Hasta Hakları, ilk kez 1981 yılında Dünya Hekimler Birliği tarafından, Lizbon Hasta Hakları bildirgesi ile gündeme getirilerek, hekimlerin hasta haklarındaki hassasiyetini göstermiştir.
Ardından İnsan Hakları ve Biyotıp Sözleşmesi (1997) ve Avrupa Birliği Hasta Hakları Statüsü (Ana Sözleşmesi-2002) ile hasta hakları uluslararası düzeyde perçinlenmiştir.
Hasta hakları kısaca, bireyin bir hak olarak sağlık hizmetine ulaşmasını, hekim seçmesini, bilgilendirilmesini, aydınlatılmış onam ve rızasını, mahremiyetini, saygı görmesini, refakatçi ve ziyaretçi kabulünü ve makul bir konfor içinde sağlık hizmetini onurlu bir şekilde almasını ifade etmektedir.
Ne yazık ki, medeni sayılan ve insan hakları temelli olduğunu iddia eden ülke yönetimlerinin gözleri önünde İsrail, Gazze’de hastanelere, hastanelerdeki sağlık çalışanlarına ve hastalara, sivillere, annelere, bebeklere saldırıp, canlarına kıymaktadır.
Bu ülke yönetimleri sadece yaşam hakkı, sağlık hakkı ve hasta hakkı kıyımlarına seyirci kalmamakta, aynı zamanda bu katillere silah vermeye devam ederek, dünyaya lanse ettikleri her türlü insan, sağlık ve hasta hakkını çiğnemektedirler.
Sağlık Hakkı ve Sağlıklı Yaşam Derneği olarak, 26 Ekim Hasta Hakları gününde, başta İsrail olmak üzere, ABD ve İsrail’i destekleyen AB ülkeleri yönetimlerini, masum insanlar ve bu insanların sağlık ve yaşama hakları adına kınıyoruz.
Ayrıca, ülkemizde “Yeni Doğan Çetesi” adıyla ortaya çıkartılan, özel hastane, yeni doğan yoğun bakımlarında, haksız para kazanmak için bebeklerimizin, sağlık ve yaşam haklarına kıyan vicdansızları da aynı şekilde kınıyoruz.
Hastaları için canını dahi feda eden, fedakâr sağlık çalışanlarımızı bu gibi olaylardan tenzih ederiz.
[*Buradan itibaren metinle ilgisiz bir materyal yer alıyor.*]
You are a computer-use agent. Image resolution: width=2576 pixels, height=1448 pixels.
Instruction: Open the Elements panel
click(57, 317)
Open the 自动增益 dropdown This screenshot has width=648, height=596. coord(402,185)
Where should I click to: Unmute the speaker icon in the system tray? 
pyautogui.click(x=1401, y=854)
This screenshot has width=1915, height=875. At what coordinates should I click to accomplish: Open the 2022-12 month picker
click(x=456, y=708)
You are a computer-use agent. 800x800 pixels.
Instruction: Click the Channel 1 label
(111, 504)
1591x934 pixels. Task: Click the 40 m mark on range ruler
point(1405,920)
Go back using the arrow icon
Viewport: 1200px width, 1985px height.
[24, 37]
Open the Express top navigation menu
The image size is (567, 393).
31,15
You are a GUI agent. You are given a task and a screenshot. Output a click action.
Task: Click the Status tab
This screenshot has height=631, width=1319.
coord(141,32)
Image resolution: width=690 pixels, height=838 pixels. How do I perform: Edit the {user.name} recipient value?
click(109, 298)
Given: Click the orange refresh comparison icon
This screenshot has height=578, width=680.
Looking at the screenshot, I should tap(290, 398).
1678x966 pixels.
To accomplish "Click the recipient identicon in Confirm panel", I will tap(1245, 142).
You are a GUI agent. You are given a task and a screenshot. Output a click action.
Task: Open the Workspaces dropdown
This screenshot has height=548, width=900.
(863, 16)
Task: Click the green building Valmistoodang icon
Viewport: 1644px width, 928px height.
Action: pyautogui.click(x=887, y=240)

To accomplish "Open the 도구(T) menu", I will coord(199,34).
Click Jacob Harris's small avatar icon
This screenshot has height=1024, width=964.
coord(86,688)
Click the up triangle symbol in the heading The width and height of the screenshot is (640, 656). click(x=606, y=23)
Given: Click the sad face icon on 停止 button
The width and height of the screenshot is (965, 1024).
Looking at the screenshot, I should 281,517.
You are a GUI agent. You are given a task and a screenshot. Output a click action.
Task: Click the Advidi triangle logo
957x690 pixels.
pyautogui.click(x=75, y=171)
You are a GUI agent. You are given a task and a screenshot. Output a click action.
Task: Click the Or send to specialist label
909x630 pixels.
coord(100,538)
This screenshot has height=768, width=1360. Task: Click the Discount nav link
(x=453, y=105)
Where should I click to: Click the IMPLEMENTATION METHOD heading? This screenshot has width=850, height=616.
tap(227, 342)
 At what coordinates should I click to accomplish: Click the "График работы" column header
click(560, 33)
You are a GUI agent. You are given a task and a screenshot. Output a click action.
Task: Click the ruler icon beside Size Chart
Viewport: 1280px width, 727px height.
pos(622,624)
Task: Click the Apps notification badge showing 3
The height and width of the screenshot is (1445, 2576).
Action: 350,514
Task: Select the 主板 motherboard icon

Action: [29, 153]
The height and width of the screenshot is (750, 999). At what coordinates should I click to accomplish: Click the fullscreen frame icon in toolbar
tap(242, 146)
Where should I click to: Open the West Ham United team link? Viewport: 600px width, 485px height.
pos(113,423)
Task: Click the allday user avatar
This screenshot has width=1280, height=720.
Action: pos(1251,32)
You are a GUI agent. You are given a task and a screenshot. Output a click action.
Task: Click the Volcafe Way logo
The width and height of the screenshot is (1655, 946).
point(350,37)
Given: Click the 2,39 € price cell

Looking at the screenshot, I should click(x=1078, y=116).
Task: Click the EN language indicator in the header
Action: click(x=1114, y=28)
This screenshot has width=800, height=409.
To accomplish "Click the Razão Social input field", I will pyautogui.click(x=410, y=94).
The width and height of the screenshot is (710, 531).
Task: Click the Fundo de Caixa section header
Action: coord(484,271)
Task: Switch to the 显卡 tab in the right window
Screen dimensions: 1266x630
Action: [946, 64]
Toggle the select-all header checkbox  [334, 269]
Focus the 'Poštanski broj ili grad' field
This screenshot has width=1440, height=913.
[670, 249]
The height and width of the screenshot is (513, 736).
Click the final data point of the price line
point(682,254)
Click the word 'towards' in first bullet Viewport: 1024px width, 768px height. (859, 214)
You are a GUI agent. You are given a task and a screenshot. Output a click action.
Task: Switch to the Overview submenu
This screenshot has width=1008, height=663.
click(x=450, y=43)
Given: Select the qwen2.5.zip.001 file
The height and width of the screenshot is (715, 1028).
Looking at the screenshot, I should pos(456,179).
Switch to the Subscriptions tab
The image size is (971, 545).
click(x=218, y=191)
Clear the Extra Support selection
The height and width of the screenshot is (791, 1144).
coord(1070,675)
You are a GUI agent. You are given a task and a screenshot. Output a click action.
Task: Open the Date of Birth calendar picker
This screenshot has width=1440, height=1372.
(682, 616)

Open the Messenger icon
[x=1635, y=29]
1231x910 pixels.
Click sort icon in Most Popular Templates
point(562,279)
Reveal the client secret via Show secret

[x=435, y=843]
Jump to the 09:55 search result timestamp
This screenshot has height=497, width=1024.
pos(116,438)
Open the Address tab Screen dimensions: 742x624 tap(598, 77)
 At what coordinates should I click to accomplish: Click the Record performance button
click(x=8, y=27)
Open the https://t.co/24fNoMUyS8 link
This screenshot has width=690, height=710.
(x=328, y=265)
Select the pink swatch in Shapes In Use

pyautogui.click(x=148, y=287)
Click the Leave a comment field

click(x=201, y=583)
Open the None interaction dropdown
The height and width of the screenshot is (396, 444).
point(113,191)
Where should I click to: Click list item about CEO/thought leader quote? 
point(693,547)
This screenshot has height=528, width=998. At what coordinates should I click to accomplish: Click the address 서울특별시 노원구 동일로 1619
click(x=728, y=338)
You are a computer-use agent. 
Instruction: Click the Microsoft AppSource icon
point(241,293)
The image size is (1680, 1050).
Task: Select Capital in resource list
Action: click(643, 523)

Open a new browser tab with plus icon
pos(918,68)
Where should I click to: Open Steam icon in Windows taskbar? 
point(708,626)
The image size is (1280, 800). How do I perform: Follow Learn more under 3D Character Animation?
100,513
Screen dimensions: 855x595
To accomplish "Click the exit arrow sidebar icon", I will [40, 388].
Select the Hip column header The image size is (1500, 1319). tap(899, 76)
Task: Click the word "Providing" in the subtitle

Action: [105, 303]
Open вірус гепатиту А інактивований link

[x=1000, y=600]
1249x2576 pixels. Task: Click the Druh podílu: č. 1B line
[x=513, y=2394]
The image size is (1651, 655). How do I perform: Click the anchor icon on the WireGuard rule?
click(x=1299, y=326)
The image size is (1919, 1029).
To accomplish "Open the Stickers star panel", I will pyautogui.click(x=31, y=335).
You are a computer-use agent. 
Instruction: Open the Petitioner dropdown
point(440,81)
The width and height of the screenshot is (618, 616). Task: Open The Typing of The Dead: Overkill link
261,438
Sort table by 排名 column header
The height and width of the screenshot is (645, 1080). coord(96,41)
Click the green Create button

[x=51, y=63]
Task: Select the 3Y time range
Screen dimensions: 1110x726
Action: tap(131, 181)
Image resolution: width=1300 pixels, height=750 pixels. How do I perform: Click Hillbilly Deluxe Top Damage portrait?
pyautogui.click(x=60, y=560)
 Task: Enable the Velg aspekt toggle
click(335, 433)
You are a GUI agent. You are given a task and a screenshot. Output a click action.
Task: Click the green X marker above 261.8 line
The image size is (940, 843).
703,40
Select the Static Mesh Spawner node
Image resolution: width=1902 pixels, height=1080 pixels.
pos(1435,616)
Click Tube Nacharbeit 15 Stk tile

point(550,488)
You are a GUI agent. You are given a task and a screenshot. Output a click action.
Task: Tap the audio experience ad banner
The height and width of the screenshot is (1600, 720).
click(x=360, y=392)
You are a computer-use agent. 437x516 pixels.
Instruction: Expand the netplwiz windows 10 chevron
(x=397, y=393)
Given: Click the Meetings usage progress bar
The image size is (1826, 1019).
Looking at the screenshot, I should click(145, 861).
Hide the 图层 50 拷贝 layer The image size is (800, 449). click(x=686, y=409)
Çeteyi tehditlere rağmen ortaya çıkartan İstanbul İl Sağlık Müdürlüğümüz ve adli yetkilileri tebrik ederiz.
Bu tip hainlerin, böyle fırsatlar bulmaması adına; yoğun bakımların hasta yakınları tarafından hasta takibini zorlaştıran kapalı yapısının gözden geçirilmesini,
Yoğun bakımlarda hizmet alan hastaların, refakatçi bulundurma, ziyaretçi kabul etme ve bilgi alma haklarının, yoğun bakımların hassasiyetleri de gözetilerek, görünürlüğü ve hasta takibini artıracak şekilde hasta hakları yönetmeliğinde özel olarak düzenlemesini,
Kamu ve özel bütün hastane ve sağlık kurumlarında Hasta Güvenliği/Tıbbi Hata Bildirim Sistemi’nin aktif kullanılmasını,
Sağlık çalışanlarının tıbbi hata bildirimi için cesaretlendirilmesini,
İnsanımızın sağlık hakkı ve hasta haklarını destekleyecek, sağlık çalışanlarımızın çalışma şevkini artıracak, yeni strateji, düzenleme ve uygulamaların, politika yapıcılar ve hastane yönetimleri tarafından geliştirilmesi gerekliliğini kamuoyuna duyururuz.